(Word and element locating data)
****
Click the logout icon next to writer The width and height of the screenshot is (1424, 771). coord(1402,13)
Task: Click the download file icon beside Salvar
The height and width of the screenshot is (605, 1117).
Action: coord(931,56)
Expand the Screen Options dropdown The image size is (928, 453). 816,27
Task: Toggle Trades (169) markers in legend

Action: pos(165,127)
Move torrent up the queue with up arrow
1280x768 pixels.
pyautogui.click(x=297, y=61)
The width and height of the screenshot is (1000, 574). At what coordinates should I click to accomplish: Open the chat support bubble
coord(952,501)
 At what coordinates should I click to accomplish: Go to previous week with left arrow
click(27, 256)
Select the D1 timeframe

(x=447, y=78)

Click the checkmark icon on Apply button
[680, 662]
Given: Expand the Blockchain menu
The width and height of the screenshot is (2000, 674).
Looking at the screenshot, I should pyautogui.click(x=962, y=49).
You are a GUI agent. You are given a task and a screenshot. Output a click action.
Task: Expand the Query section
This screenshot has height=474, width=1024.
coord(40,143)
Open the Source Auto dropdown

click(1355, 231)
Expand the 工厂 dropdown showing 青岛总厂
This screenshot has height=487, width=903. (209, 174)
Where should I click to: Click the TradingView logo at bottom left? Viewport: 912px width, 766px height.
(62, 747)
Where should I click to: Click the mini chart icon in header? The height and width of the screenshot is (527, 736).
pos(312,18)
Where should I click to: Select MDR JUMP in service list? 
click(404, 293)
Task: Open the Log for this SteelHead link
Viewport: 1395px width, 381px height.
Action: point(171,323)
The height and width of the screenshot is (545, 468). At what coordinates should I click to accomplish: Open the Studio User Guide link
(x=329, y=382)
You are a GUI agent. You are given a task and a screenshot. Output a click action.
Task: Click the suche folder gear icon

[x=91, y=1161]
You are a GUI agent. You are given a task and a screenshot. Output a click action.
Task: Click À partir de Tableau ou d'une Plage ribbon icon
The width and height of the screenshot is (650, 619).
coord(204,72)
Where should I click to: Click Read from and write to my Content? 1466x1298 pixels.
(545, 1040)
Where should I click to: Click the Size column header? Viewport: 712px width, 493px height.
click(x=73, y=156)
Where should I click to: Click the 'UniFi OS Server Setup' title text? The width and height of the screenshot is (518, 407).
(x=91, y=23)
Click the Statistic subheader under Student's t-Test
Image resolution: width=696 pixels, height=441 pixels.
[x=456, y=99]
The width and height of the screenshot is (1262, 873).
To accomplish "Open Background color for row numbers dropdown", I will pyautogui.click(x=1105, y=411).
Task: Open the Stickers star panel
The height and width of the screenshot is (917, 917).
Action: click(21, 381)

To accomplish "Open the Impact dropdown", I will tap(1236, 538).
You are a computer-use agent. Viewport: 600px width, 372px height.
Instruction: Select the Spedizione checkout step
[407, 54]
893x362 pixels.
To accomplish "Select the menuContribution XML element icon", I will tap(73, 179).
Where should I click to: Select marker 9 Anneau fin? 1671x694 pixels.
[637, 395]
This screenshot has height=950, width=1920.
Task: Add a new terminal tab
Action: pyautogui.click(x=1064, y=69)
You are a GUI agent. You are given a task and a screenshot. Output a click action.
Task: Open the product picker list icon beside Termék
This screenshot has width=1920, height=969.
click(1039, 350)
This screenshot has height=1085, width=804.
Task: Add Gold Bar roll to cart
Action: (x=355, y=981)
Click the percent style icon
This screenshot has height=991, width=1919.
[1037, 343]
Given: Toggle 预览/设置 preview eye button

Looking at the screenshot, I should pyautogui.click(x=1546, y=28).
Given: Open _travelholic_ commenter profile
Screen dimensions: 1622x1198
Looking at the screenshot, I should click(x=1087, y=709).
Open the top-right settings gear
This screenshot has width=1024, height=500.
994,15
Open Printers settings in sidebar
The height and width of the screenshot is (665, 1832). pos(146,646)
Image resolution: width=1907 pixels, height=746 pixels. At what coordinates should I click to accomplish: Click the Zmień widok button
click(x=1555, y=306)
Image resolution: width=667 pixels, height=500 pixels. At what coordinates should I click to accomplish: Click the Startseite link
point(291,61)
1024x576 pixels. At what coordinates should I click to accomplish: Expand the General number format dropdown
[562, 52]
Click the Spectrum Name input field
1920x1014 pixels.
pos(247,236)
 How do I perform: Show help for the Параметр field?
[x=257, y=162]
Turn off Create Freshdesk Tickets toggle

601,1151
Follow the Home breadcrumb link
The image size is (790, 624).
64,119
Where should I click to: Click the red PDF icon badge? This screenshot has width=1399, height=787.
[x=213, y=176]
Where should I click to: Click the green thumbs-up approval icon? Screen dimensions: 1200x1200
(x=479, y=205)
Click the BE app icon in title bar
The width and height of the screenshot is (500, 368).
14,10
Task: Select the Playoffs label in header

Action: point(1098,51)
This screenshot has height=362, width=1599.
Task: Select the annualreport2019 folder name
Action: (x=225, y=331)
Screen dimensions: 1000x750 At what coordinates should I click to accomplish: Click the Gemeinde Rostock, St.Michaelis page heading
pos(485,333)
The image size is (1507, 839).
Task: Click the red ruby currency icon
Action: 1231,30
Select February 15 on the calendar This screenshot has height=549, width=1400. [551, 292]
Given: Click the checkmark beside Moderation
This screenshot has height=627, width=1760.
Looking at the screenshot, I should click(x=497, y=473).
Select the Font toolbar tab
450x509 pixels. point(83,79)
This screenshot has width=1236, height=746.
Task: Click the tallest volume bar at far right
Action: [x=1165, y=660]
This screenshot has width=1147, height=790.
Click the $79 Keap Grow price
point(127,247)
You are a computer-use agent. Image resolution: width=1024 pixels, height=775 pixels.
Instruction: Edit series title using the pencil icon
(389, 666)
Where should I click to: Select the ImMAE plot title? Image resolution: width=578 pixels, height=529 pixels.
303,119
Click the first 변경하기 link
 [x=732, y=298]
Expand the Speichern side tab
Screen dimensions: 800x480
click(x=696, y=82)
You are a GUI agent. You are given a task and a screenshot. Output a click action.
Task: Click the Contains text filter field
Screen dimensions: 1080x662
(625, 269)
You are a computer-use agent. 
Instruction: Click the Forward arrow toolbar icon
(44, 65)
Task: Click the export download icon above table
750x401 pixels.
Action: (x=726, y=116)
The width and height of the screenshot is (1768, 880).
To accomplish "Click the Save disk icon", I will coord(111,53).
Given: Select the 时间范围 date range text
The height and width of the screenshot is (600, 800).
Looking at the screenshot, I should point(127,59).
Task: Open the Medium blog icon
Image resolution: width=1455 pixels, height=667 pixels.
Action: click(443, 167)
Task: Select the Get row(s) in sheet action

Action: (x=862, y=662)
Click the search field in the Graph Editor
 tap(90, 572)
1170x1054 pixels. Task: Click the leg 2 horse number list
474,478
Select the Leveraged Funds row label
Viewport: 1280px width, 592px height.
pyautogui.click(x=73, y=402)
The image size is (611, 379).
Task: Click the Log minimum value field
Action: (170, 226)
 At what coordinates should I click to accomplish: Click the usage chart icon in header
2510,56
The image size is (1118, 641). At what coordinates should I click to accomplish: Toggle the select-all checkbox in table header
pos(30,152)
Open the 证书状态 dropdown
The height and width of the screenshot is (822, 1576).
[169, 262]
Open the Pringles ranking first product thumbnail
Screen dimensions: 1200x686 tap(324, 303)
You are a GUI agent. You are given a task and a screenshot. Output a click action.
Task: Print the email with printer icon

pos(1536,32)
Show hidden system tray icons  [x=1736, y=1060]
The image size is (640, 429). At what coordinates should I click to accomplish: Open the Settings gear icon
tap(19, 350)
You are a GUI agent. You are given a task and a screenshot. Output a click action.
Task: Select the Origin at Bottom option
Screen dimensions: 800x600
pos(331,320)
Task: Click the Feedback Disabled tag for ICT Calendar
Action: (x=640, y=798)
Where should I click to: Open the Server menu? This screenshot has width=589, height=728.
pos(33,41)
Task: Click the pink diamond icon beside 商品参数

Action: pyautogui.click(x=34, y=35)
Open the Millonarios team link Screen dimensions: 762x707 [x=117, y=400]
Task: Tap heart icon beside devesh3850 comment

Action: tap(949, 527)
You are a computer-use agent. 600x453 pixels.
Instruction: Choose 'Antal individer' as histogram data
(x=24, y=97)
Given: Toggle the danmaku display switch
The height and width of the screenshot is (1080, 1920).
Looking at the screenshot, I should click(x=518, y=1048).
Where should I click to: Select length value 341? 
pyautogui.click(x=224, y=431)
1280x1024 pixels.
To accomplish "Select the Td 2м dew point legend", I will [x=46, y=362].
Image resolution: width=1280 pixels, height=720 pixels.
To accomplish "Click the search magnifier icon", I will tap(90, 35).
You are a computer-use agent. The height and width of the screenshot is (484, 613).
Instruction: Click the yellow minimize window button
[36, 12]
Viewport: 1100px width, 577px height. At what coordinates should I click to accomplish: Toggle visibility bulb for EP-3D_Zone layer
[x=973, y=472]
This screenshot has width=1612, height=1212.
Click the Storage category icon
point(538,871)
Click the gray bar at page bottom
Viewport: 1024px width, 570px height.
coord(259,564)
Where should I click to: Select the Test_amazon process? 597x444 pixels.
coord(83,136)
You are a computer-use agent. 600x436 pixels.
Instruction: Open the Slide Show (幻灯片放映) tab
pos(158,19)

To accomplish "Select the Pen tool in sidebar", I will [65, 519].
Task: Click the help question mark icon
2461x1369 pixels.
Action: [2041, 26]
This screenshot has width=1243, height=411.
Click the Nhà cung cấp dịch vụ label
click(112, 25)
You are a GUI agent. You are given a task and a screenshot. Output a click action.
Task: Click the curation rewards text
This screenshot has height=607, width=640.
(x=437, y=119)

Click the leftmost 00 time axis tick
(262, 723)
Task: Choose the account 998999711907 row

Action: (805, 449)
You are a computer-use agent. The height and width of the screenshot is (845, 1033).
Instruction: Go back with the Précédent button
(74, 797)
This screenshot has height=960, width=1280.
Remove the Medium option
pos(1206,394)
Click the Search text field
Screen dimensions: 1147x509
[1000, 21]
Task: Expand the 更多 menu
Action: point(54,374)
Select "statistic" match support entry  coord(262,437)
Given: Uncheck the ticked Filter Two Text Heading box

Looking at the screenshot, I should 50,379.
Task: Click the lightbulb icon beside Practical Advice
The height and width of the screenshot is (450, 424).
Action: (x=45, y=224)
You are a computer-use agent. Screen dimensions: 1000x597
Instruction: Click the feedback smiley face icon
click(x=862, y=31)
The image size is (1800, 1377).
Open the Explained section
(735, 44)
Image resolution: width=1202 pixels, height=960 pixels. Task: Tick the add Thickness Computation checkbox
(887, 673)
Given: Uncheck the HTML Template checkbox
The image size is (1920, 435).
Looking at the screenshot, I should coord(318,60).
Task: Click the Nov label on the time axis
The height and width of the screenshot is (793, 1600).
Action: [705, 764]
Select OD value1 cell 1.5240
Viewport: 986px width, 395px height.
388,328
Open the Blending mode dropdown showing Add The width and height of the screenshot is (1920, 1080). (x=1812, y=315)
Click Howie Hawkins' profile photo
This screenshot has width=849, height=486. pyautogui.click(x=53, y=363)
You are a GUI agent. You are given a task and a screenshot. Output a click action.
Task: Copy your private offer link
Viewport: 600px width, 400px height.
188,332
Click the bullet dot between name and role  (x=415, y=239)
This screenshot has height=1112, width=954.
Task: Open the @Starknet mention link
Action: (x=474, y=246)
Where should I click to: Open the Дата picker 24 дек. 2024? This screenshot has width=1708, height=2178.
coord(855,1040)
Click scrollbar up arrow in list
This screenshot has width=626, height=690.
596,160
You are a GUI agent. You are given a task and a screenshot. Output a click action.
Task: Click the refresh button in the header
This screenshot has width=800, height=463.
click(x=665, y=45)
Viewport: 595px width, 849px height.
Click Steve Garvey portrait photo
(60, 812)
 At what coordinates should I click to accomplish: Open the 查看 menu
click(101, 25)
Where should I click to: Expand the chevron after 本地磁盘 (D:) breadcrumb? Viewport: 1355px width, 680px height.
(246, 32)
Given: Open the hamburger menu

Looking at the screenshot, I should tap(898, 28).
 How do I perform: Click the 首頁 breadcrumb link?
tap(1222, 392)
****
OBJECTIVE:
Lay out the lines of the data as a numbered list, leaving out blank lines. Begin at the line that contains "Image resolution: width=667" and stop after the line that contains "Action: (x=225, y=331)".

RESULT OF THIS EXERCISE:
1. Image resolution: width=667 pixels, height=500 pixels. At what coordinates should I click to accomplish: Click the Startseite link
2. point(291,61)
3. 1024x576 pixels. At what coordinates should I click to accomplish: Expand the General number format dropdown
4. [562, 52]
5. Click the Spectrum Name input field
6. 1920x1014 pixels.
7. pos(247,236)
8.  How do I perform: Show help for the Параметр field?
9. [x=257, y=162]
10. Turn off Create Freshdesk Tickets toggle
11. 601,1151
12. Follow the Home breadcrumb link
13. The image size is (790, 624).
14. 64,119
15. Where should I click to: Click the red PDF icon badge? This screenshot has width=1399, height=787.
16. [x=213, y=176]
17. Where should I click to: Click the green thumbs-up approval icon? Screen dimensions: 1200x1200
18. (x=479, y=205)
19. Click the BE app icon in title bar
20. The width and height of the screenshot is (500, 368).
21. 14,10
22. Task: Select the Playoffs label in header
23. Action: point(1098,51)
24. This screenshot has height=362, width=1599.
25. Task: Select the annualreport2019 folder name
26. Action: (x=225, y=331)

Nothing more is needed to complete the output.